Miroitant en permanence de nuances infimes, du burlesque au tragique, avec la gouaille en arrosage régulier pour faire crisser les images, le cirque, « art de la coalition » selon Vimala Pons, est nourri de références aussi variées que son parcours. Née en Inde, installée en France à l’âge de 7 ans, elle pratique le tennis et le karaté jusqu’à 15 ans. Elle étudie ensuite l’histoire de l’art, le cinéma, intègre le Conservatoire national supérieur d’art dramatique de Paris puis le Centre national des arts du cirque de Châlons-en-Champagne en 2006. Chez elle, tout fait corps et sens.

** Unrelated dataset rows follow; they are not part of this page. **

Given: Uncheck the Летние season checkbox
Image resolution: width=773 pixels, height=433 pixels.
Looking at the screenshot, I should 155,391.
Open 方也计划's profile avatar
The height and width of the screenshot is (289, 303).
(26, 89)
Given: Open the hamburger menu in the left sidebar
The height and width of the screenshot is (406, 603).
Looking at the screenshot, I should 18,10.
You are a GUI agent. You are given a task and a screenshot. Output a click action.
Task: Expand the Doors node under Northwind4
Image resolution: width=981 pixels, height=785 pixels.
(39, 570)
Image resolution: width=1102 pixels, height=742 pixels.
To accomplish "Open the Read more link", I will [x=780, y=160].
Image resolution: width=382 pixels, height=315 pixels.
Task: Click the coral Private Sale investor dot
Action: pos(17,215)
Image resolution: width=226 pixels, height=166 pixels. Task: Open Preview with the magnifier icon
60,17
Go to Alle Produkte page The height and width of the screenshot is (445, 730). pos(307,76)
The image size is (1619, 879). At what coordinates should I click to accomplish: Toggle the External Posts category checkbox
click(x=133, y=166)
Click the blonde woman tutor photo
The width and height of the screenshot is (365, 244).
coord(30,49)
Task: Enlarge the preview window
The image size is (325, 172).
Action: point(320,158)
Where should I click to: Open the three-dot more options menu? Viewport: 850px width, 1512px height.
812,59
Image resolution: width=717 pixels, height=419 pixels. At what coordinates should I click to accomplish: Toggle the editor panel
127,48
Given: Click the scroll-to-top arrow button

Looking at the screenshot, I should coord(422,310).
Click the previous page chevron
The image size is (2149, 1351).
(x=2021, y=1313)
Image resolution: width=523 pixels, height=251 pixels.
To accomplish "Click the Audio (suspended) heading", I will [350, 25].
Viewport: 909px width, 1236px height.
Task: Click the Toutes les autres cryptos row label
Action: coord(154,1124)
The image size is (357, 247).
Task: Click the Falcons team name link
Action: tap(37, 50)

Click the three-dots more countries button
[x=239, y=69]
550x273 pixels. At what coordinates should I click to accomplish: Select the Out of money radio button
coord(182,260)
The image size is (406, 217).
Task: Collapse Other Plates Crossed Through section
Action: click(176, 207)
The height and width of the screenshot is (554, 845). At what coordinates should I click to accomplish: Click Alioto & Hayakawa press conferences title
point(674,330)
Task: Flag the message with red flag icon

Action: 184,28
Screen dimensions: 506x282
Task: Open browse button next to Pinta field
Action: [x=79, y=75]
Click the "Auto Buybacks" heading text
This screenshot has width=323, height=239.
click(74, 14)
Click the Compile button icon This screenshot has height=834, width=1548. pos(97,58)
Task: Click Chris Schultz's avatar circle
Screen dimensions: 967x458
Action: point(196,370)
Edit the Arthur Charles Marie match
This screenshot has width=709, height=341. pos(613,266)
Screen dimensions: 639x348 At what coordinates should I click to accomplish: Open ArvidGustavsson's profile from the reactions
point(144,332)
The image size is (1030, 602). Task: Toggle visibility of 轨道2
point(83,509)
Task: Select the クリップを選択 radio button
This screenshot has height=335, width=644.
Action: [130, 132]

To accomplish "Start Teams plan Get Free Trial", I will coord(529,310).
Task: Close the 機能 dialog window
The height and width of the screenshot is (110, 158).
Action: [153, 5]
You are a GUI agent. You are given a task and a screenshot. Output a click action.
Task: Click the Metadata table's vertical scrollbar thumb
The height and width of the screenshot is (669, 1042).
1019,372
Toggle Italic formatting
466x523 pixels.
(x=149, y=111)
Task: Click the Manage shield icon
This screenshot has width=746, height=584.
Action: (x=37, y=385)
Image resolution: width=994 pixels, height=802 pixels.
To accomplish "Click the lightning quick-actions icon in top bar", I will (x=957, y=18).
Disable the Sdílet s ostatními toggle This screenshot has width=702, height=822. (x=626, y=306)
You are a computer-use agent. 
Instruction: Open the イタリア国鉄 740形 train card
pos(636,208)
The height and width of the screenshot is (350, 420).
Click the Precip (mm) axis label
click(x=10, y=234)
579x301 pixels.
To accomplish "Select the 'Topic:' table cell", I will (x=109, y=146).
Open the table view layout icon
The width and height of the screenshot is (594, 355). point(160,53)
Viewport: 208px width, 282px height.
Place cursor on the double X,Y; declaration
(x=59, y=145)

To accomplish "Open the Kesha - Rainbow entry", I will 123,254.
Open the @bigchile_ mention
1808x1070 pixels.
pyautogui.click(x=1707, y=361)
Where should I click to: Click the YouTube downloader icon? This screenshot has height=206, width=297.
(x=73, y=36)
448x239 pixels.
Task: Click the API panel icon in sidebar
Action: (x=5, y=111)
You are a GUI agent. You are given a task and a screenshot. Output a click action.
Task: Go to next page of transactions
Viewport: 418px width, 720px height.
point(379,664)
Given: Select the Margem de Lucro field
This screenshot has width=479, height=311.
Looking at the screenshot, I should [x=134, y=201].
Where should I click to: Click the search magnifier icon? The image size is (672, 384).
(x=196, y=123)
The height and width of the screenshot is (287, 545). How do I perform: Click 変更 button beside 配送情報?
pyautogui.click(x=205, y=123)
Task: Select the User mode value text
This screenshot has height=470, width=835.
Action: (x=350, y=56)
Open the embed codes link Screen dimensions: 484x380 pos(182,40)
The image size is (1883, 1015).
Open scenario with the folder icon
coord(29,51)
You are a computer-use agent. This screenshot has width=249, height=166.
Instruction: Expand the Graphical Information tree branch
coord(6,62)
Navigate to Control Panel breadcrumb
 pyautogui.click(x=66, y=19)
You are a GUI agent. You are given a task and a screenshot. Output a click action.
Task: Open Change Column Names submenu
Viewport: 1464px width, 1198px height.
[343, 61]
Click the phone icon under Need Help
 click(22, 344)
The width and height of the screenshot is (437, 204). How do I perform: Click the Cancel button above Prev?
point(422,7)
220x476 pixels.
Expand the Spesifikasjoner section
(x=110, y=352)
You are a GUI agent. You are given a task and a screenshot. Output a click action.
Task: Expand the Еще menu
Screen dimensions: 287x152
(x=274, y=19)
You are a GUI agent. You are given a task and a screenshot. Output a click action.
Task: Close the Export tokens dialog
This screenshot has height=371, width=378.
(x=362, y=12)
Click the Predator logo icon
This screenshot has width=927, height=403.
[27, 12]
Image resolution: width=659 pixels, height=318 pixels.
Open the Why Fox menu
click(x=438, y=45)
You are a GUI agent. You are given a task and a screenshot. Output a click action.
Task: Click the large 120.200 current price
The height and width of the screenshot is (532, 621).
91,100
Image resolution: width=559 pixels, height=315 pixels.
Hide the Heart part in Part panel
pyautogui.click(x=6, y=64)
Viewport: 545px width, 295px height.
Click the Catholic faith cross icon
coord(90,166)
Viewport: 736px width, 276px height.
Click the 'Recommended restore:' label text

Parmi les figures inspirantes, Vimala Pons cite la « casse-cou dans sa voiturette », l’artiste de la piste Mauricia de Thiers (1880-1964), la meneuse de revue des Folies Bergère Gaby Deslys, la ­photographe Claude Cahun et sa quête identitaire, les Riot Girls, mais aussi les circassiennes Jeanne Mordoj et Titoune. « Ce sont des femmes qui ont toutes compris quelque chose d’elles-mêmes à travers leurs corps », glisse-t-elle. Elle s’apprête à tourner dans le film Comment je suis ­devenu un super-héros, de Douglas Attal. Comme si elle n’était pas déjà méta-humaine ! Pour le strip-tease d’Ouverture, elle portera un rocher de 3 mètres de hauteur avec 180 couches de vêtements à arracher top chrono !

Ouverture, de Vimala Pons et Tsirihaka Harrivel. Le 13 mars à 21 heures, La Brèche, Cherbourg-en-Cotentin.